*** Opening Provided entries ***

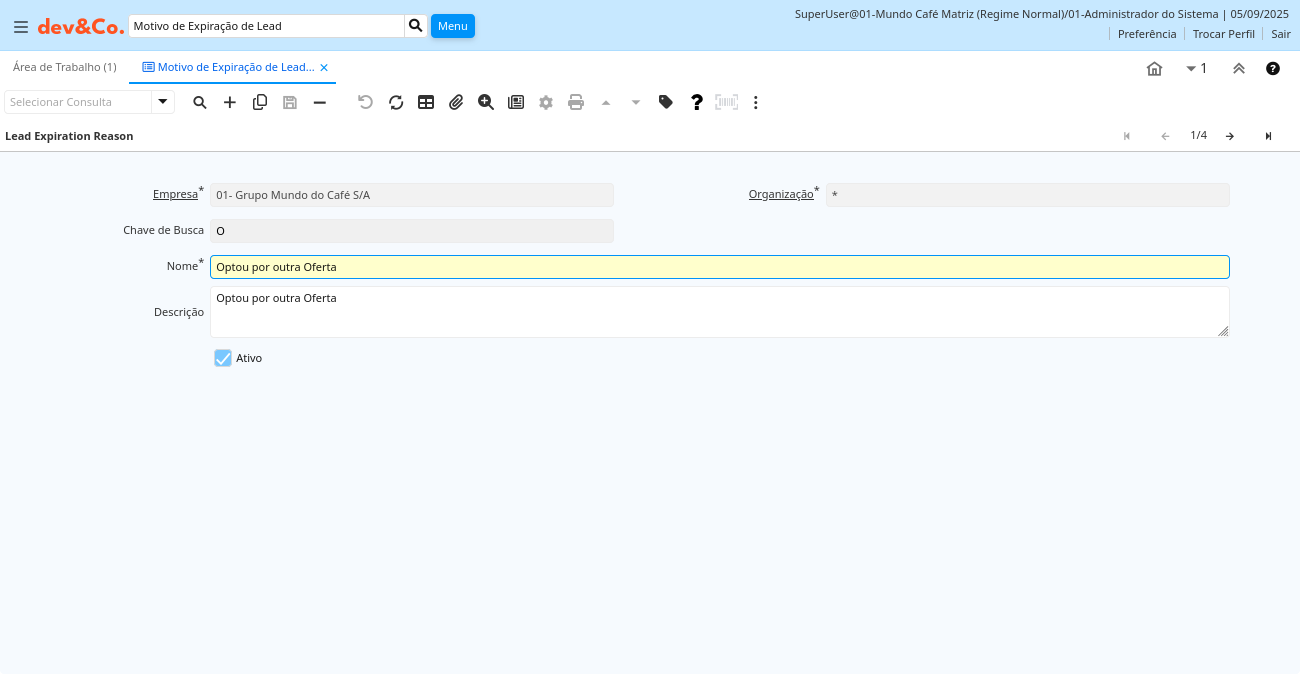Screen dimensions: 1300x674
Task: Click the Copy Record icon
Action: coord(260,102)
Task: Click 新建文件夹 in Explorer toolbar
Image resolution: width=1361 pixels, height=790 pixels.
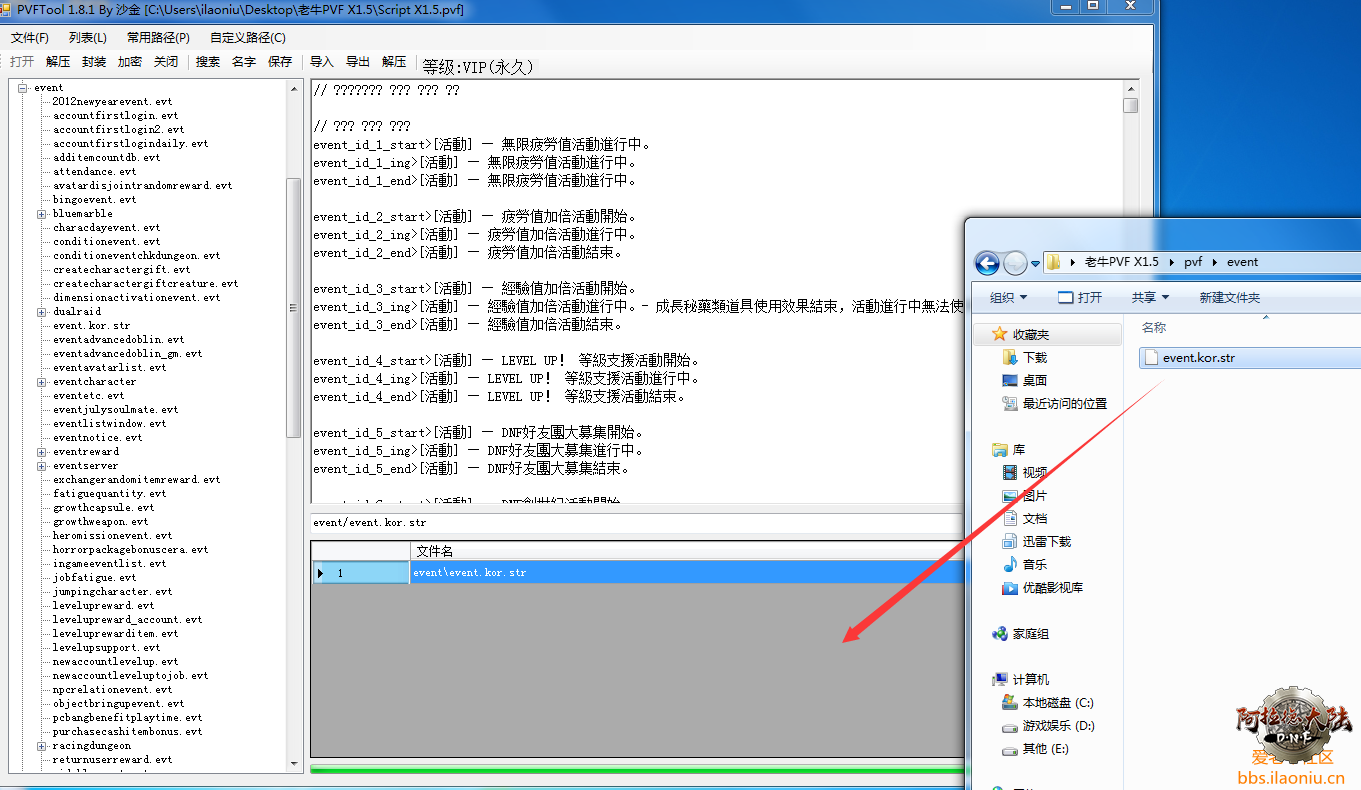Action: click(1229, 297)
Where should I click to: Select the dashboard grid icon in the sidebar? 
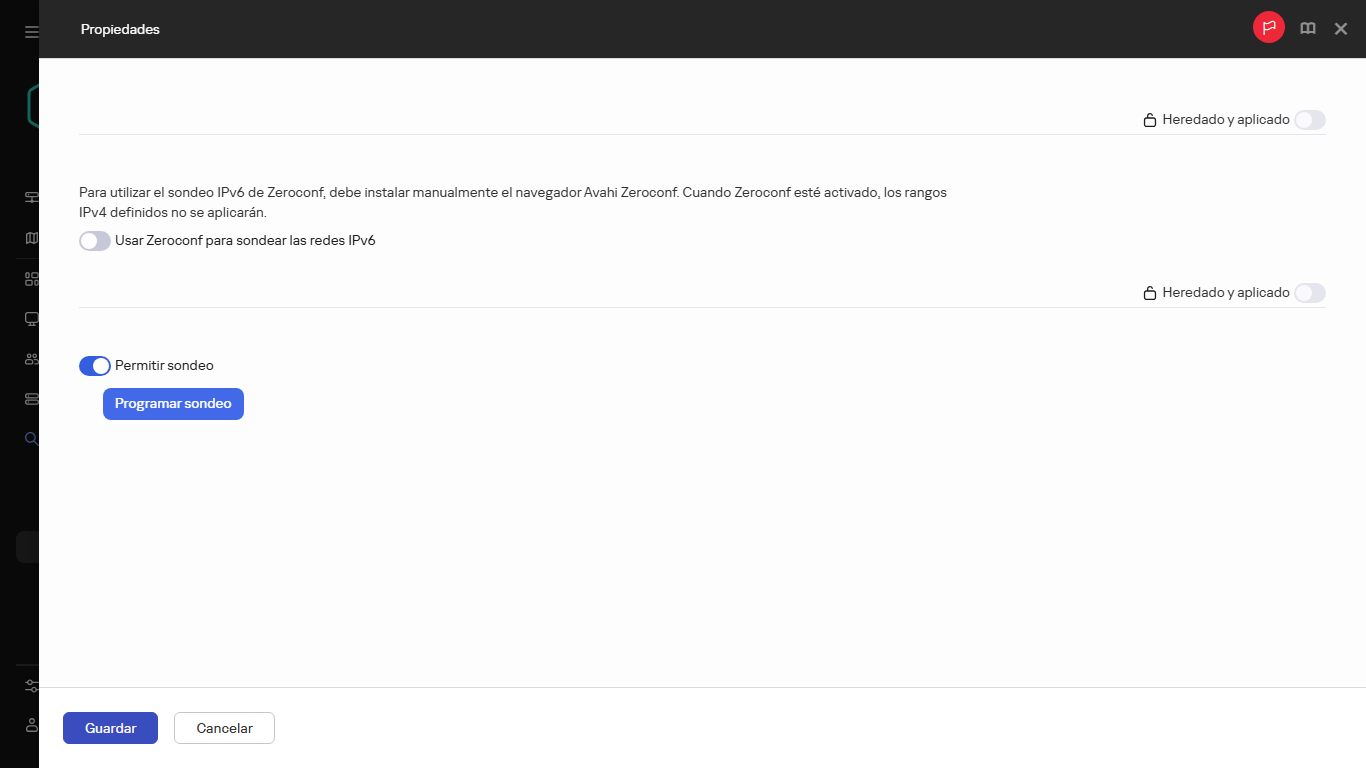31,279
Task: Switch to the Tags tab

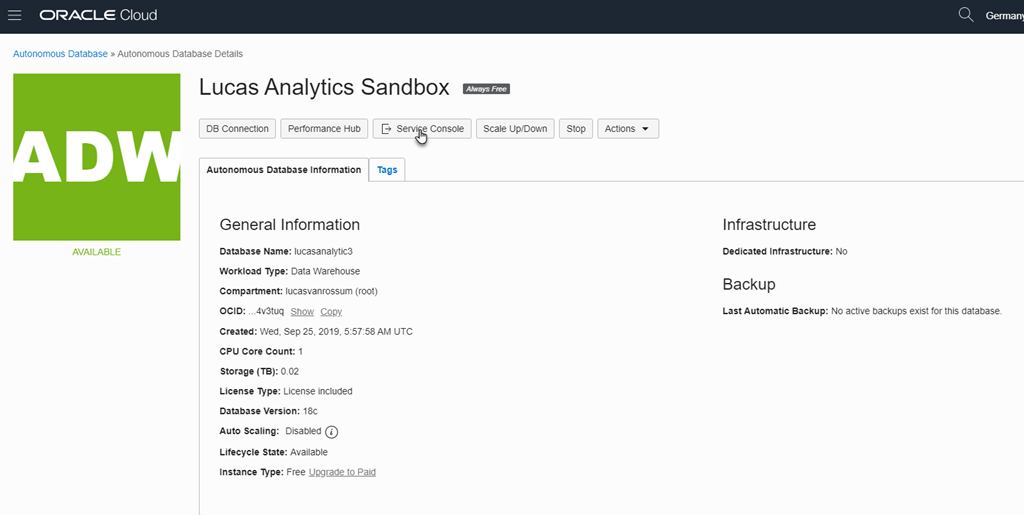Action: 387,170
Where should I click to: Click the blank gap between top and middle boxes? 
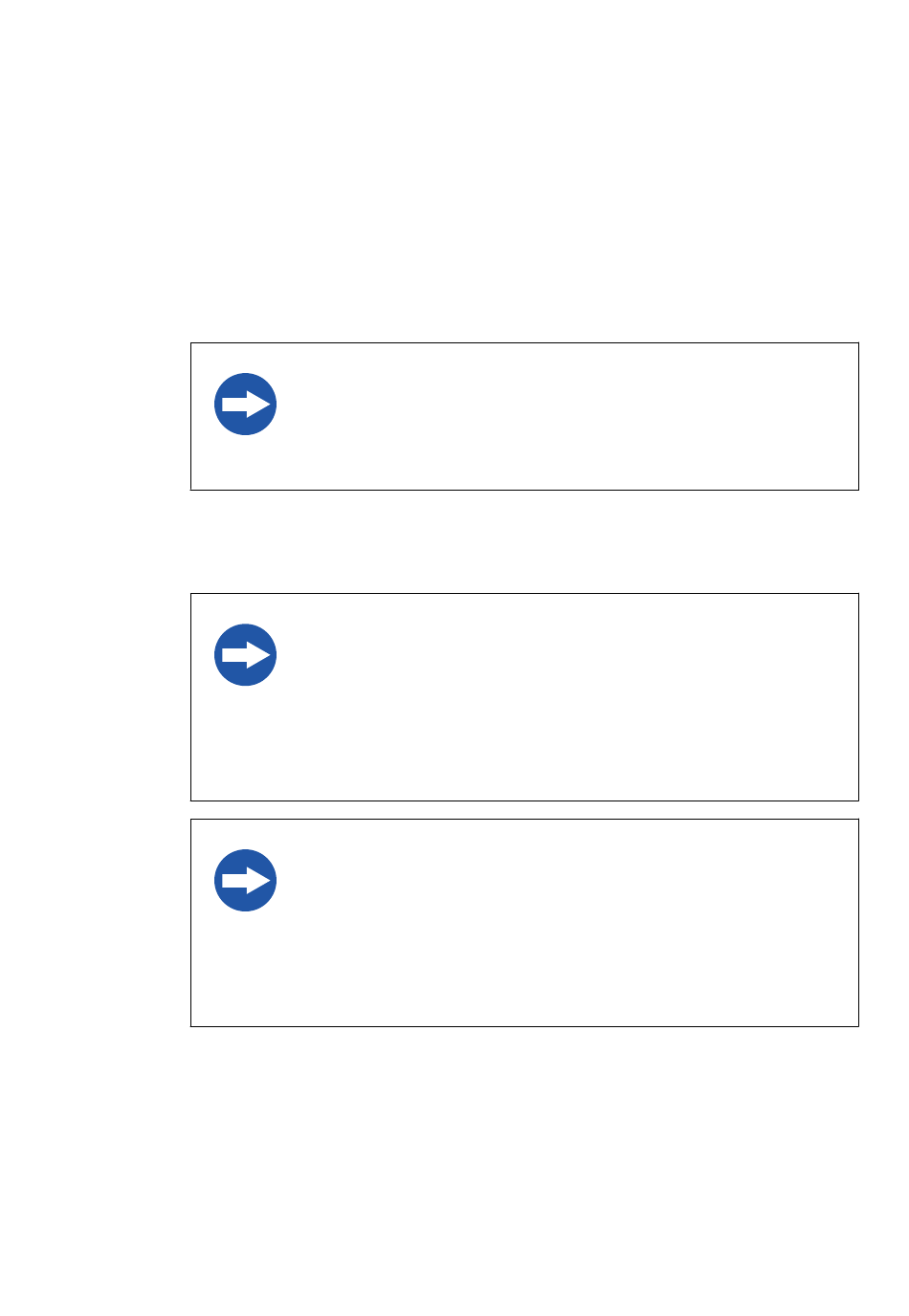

*** Closing Provided entries ***

[What you will do]: Repeat exactly the lines from the one containing "Image resolution: width=1361" through the last line of the records above, both included, and leave out the pictures.

[Your response]:
Image resolution: width=1361 pixels, height=790 pixels.
Action: click(1229, 297)
Where should I click to: Select the dashboard grid icon in the sidebar? 
31,279
Task: Switch to the Tags tab

Action: 387,170
Where should I click to: Click the blank gap between top and middle boxes? 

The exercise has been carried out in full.